Task description: Could you write the next part of the blog post about Edward Burtynsky's "Oil" exhibition, picking up after its final sentence and not drawing on the data that follows?

Extract to read:
"""

Showing posts with label arts. Show all posts
Showing posts with label arts. Show all posts

Tuesday, November 17, 2009

Oil

While in New York recently, we took in Edward Burtynsky’s latest exhibition, ‘Oil’, at the Hasted Hunt Kreutler Gallery in Chelsea. It’s an impressive collection, put together over more than a decade, and tracing the value chain of oil from extraction to use, and disposal.

Some of the shots are simply stunning, more akin to abstract art than photojournalism. From Australian mines to Azerbaijani wells, and Shanghai car factories to LA freeways the overwhelming scale and embeddedness of oil as a feature of the contemporary global landscape is thrown right in our faces. Burtynsky’s large format pictures are simultaneously shocking and beautiful, prompting for us a strong, but somewhat ambiguous response. Yes, this addiction to oil has got out of hand; yes, our thirst for oil has ravaged the environment; but, wow, isn’t this pinnacle of modernity also in some ways just downright amazing?

"""

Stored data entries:
"""

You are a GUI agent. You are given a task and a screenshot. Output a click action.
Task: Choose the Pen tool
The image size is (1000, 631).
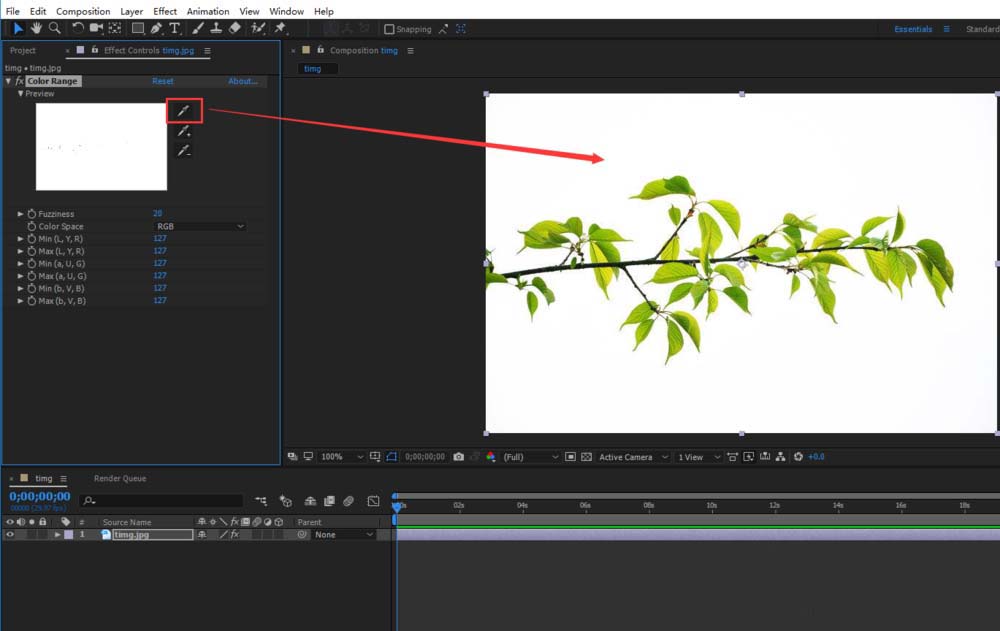click(156, 29)
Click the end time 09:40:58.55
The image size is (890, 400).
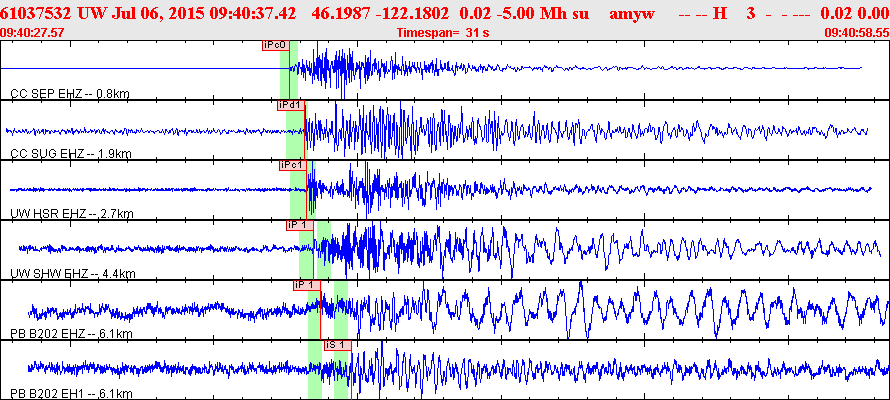click(x=856, y=33)
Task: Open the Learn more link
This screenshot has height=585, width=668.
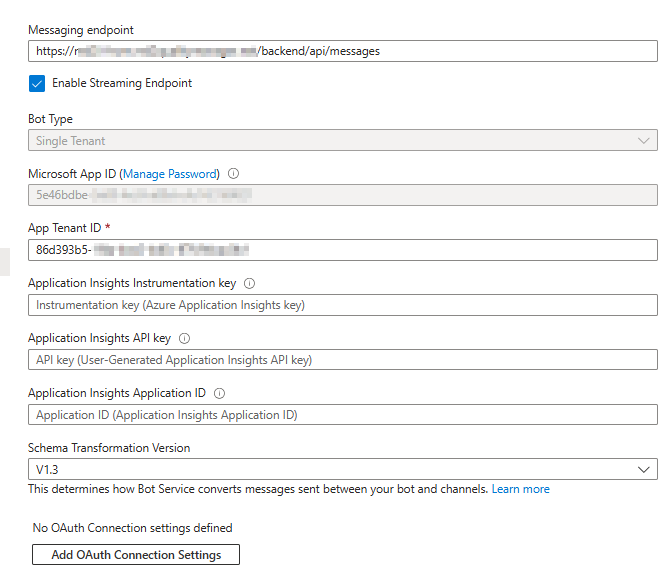Action: click(x=520, y=489)
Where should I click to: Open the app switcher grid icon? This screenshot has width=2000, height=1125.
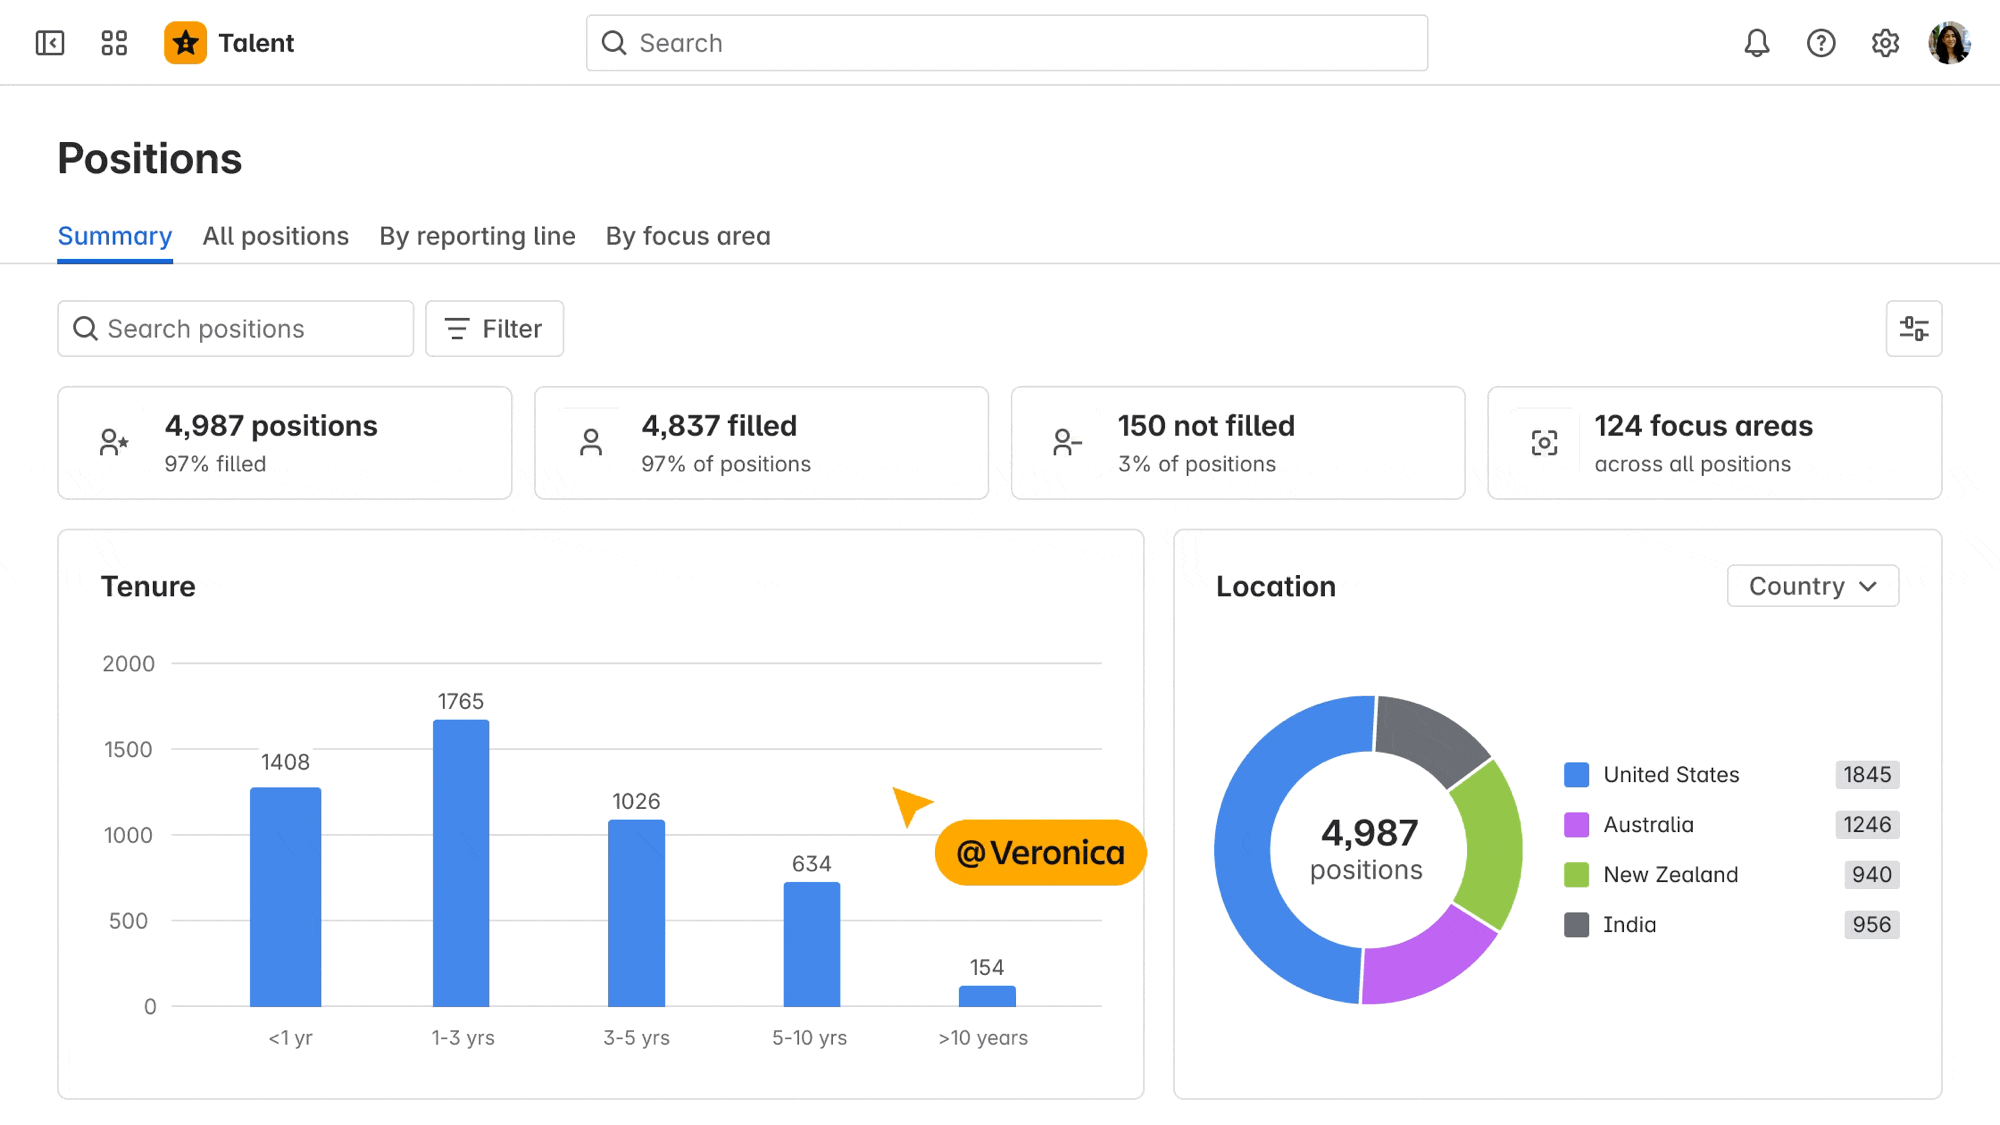point(114,43)
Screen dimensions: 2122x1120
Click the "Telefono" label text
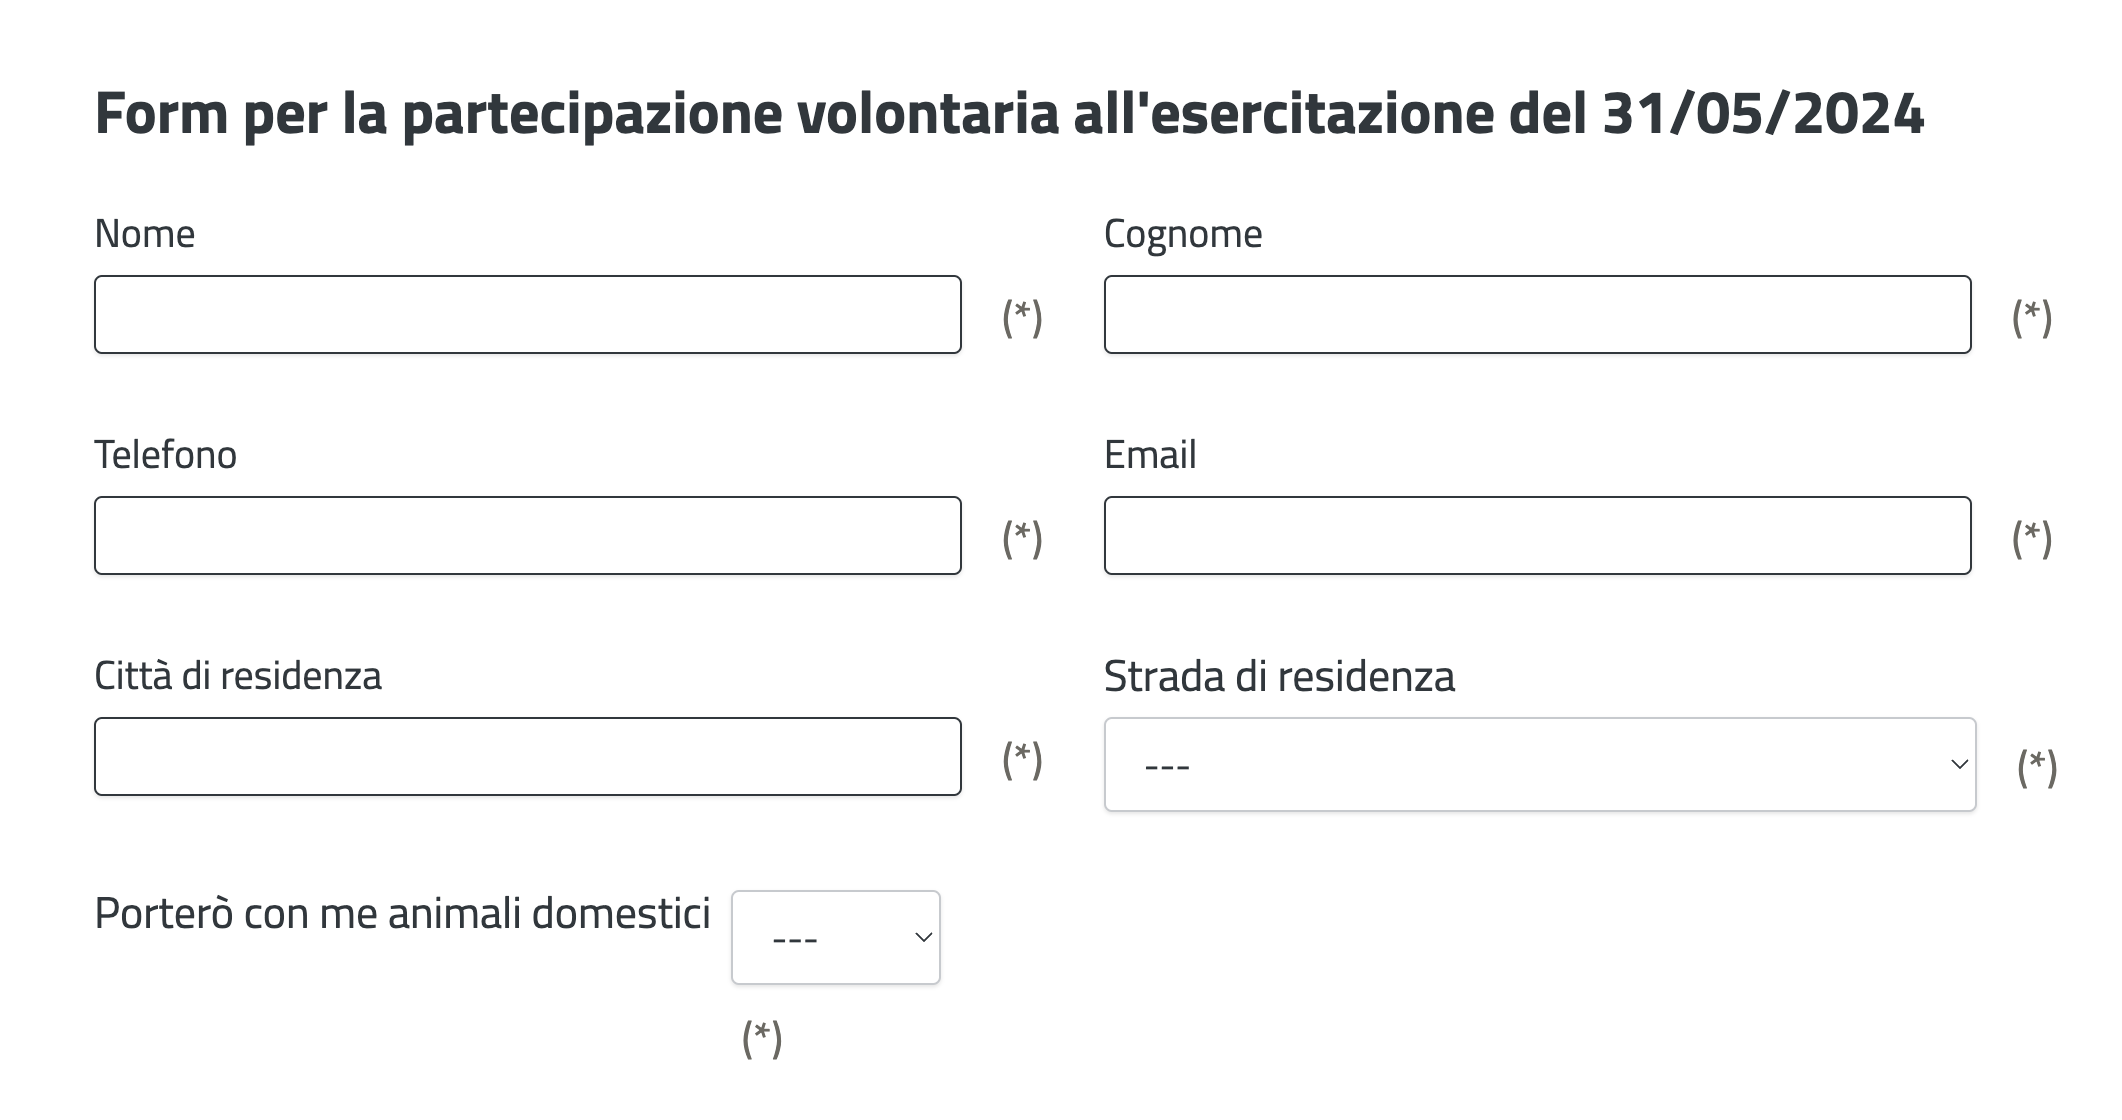[x=166, y=455]
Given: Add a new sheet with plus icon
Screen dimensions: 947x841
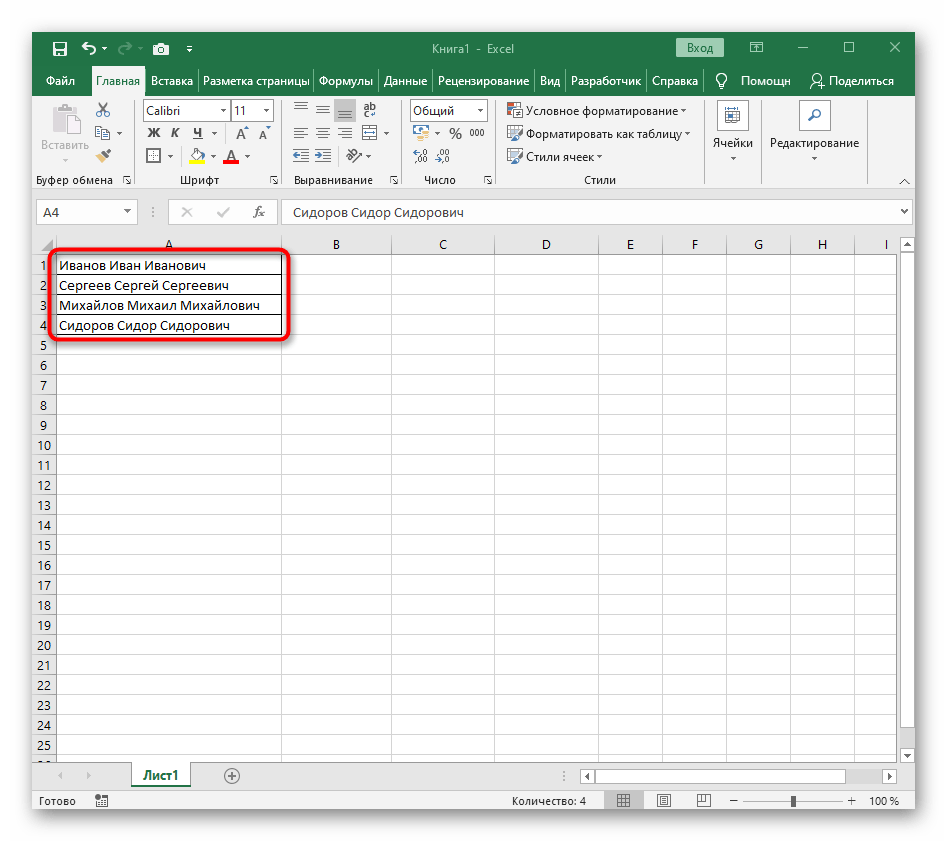Looking at the screenshot, I should (x=232, y=775).
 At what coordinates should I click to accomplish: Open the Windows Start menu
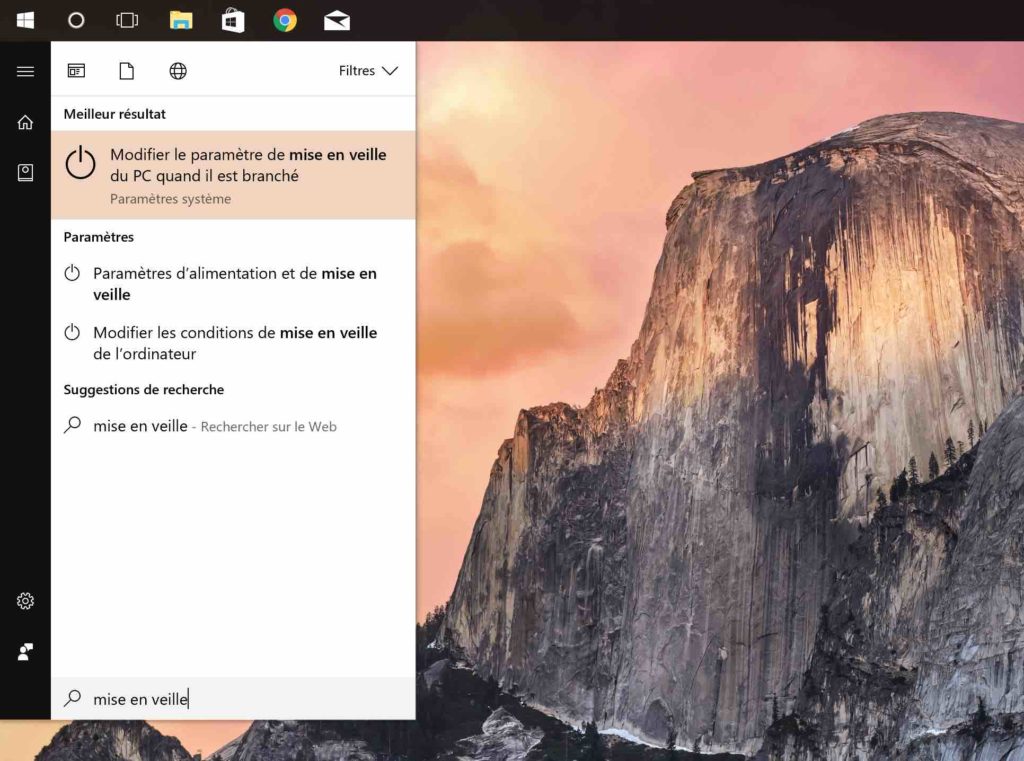[25, 20]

"""

Output:
Now for those of us interested in issues of corporate responsibility such ambiguity is nothing new. Balancing the good with the bad, the value creation for some with the value destruction for others, is what much of what our field is all about. But Burtynsky takes this a little further. By seeking to absorb us in the global experience of oil, by joining up the dots in ways that make us want to learn more about what we’re looking at, what we are … yes, enjoying, he draws into the debate not just business ethics nerds like Crane and Matten, but also people that might like a good picture but who might never otherwise give much of a second thought to the ‘oil problem’.

Burtynsky’s exhibition, which is showing simultaneously in New York, Toronto and Washington, is also accompanied by a book, also called simply ‘Oil’. As he says in the introduction:

“In 1997 I had what I refer to as my oil epiphany. It occurred to me that the vast, human-altered landscapes that I pursued and photographed for over twenty years were only made possible by the discovery of oil and the mechanical advantage of the internal combustion engine. It was then that I began the oil project. Over the next ten years I researched and photographed the largest oil fields I could find. I went on to make images of refineries, freeway interchanges, automobile plants and the scrap industry that results from the recycling of cars. Then I began to look at the culture of oil, the motor culture, where masses of people congregate around vehicles, with vehicle events as the main attraction. These images can be seen as notations by one artist contemplating the world as it is made possible through this vital energy resource and the cumulative effects of industrial evolution.”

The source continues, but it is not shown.